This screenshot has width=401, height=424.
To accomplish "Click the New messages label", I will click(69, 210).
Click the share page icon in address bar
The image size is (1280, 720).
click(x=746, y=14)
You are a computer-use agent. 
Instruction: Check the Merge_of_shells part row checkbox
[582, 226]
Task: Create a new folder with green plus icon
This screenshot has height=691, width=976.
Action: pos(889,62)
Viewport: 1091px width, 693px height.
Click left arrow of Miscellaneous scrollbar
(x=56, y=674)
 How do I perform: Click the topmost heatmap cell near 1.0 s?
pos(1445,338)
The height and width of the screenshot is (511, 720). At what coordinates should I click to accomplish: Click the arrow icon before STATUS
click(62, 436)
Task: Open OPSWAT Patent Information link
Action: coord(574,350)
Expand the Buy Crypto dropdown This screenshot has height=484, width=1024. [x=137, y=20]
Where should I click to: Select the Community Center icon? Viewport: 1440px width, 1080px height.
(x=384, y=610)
┄┄┄┄┄┄
HOW TO COMPLETE THIS TASK: What is needed is a word-for-word restatement of every line from the one with "Where should I" to the end of the entries above.

EXPECTED OUTPUT:
Where should I click to: Select the Community Center icon? Viewport: 1440px width, 1080px height.
(x=384, y=610)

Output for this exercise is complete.